Input material —
---*---
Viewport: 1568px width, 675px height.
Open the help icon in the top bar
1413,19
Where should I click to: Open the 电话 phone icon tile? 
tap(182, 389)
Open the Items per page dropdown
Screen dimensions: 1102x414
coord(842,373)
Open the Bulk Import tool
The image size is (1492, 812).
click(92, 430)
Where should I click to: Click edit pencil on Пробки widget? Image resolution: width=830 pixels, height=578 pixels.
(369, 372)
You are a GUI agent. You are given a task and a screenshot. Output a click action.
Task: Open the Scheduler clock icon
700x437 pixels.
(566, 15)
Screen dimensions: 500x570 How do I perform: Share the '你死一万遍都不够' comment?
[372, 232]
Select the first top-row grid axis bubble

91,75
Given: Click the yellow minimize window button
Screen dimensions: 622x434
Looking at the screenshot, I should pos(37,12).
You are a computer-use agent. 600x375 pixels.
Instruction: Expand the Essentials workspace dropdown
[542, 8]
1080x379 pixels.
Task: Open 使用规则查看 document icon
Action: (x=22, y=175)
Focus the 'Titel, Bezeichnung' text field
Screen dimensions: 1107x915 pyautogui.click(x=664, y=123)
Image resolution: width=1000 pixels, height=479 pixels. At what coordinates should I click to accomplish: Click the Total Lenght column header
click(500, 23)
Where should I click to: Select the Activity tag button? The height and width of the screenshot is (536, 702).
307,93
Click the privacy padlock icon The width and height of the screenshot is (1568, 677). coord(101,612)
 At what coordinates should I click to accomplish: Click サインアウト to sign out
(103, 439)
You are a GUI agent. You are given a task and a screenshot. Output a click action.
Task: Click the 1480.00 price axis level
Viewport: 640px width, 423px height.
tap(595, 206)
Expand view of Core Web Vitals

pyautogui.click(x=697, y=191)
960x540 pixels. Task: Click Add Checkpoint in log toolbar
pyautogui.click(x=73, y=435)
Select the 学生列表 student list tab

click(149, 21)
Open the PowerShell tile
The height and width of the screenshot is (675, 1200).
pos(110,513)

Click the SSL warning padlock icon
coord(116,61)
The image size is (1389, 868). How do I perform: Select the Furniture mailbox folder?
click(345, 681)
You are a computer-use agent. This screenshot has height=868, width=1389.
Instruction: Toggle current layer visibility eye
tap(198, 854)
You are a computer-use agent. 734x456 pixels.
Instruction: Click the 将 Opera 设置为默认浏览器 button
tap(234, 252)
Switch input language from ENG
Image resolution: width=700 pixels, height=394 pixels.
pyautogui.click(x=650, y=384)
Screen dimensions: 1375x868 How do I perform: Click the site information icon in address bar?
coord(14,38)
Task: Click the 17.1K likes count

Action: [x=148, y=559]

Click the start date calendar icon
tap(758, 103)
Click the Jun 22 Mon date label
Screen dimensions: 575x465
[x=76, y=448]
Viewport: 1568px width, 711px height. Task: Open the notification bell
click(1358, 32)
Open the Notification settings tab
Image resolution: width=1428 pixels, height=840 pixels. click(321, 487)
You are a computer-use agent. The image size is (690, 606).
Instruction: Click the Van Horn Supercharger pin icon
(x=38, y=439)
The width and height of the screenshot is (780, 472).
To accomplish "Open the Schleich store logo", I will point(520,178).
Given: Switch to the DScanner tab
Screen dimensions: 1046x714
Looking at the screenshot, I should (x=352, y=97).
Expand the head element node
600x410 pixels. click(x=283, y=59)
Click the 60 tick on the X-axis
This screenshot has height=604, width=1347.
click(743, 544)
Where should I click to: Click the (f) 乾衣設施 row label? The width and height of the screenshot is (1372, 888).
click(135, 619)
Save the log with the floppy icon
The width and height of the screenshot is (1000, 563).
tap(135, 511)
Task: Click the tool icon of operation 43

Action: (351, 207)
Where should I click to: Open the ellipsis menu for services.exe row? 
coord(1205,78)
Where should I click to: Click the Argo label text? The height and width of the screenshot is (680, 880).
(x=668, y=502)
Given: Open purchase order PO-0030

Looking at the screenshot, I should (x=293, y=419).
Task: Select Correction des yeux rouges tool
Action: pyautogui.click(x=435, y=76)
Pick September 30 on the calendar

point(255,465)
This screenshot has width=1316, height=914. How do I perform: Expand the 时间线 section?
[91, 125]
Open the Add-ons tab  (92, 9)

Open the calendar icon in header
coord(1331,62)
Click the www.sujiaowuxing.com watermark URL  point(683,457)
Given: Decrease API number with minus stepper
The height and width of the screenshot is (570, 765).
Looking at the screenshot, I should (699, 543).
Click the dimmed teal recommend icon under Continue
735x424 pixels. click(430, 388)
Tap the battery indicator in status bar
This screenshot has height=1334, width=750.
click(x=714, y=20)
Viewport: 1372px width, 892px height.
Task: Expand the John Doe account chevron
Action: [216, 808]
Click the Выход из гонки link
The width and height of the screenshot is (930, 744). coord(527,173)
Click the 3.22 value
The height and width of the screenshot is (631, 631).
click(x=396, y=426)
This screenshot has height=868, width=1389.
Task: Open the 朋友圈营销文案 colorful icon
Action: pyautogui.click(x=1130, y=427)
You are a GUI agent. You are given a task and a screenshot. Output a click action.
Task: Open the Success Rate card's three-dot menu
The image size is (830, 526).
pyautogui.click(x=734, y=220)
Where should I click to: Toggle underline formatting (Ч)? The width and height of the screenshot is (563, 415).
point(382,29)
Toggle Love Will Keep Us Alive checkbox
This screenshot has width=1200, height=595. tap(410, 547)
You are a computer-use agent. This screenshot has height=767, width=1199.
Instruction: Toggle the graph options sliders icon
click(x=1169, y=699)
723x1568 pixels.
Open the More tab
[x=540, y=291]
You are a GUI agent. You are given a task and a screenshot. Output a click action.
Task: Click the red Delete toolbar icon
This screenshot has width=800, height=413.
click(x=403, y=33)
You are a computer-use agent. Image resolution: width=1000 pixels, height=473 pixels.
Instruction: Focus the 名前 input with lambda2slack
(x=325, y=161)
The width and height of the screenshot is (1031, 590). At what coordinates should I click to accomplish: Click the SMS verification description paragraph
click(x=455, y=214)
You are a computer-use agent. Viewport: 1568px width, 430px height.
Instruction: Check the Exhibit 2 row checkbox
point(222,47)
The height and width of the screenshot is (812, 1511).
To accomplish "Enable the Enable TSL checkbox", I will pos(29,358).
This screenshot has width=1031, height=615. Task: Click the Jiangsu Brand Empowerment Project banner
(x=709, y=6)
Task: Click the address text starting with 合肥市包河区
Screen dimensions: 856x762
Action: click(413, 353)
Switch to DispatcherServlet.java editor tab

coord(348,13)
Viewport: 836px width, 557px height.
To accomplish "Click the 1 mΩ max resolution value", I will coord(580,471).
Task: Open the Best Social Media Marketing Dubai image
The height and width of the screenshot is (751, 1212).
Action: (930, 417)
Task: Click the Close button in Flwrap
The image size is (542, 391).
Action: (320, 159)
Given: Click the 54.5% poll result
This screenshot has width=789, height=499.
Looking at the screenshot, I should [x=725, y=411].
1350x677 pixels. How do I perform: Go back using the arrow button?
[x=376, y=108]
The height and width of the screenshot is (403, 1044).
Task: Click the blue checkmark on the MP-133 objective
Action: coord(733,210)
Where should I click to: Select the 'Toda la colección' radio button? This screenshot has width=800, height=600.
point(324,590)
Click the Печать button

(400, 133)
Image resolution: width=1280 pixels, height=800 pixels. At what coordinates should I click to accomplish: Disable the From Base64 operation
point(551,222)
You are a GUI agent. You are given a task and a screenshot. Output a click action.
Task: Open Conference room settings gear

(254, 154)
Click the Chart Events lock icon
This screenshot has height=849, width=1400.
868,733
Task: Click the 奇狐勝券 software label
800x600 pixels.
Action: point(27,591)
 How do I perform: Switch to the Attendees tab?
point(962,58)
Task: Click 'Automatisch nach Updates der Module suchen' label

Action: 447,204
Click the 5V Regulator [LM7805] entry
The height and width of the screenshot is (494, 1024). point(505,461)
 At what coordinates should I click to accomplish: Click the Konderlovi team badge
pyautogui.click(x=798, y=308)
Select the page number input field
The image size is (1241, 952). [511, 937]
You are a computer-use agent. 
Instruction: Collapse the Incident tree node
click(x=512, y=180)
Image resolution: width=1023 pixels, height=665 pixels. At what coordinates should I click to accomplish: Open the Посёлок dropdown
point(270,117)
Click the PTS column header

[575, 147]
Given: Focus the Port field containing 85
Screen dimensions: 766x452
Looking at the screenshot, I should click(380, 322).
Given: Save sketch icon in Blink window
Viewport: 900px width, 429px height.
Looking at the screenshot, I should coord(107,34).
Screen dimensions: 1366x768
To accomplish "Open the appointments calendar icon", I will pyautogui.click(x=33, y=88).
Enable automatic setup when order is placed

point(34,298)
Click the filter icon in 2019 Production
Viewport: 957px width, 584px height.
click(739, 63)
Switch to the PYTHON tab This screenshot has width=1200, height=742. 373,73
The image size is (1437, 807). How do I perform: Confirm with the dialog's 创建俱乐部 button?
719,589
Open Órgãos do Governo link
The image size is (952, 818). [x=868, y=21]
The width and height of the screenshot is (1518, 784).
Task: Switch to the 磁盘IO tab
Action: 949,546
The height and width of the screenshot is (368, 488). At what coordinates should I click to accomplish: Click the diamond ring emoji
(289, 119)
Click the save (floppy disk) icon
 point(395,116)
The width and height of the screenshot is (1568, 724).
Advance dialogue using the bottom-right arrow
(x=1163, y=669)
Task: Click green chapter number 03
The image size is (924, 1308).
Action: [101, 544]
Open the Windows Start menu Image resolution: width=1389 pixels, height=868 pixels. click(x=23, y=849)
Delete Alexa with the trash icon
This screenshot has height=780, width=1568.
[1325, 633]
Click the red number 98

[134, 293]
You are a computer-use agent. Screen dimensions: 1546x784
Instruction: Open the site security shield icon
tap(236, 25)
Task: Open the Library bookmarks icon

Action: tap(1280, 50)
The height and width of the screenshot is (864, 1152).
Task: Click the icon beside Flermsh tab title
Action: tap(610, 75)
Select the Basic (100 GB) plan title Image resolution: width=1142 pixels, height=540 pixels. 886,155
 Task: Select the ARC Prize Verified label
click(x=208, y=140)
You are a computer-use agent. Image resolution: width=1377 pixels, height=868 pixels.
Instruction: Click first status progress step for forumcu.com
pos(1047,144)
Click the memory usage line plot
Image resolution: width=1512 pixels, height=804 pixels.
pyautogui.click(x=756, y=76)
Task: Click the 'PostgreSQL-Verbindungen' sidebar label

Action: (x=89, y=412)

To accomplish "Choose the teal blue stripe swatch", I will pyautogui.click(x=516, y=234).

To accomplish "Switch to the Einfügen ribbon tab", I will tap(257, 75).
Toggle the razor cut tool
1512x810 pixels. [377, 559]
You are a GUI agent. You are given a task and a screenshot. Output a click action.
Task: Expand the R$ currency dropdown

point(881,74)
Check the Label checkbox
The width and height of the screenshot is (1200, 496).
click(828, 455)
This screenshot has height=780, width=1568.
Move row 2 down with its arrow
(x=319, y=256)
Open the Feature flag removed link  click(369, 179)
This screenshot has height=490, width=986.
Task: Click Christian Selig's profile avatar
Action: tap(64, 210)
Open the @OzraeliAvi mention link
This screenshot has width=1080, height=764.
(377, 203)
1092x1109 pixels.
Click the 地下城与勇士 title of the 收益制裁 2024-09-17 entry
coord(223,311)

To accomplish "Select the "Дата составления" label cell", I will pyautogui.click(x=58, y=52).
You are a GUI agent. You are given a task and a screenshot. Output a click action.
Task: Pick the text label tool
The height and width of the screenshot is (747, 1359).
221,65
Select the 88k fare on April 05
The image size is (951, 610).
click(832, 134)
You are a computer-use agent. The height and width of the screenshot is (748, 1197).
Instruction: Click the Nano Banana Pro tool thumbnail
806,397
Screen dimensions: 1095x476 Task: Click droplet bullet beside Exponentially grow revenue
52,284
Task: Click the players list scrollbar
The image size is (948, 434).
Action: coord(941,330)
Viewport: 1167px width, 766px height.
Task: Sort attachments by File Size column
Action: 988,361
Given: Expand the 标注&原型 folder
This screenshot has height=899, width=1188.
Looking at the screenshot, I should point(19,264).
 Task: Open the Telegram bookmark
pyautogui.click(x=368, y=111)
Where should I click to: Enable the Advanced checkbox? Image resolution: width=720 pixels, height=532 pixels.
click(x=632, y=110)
---*---
Copy out the lines running from the line that contains "Click the dimmed" through the line that contains "Action: [216, 808]", including both of those lines, and nothing else.

Exercise solution —
Click the dimmed teal recommend icon under Continue
735x424 pixels. click(430, 388)
Tap the battery indicator in status bar
This screenshot has height=1334, width=750.
click(x=714, y=20)
Viewport: 1372px width, 892px height.
Task: Expand the John Doe account chevron
Action: [216, 808]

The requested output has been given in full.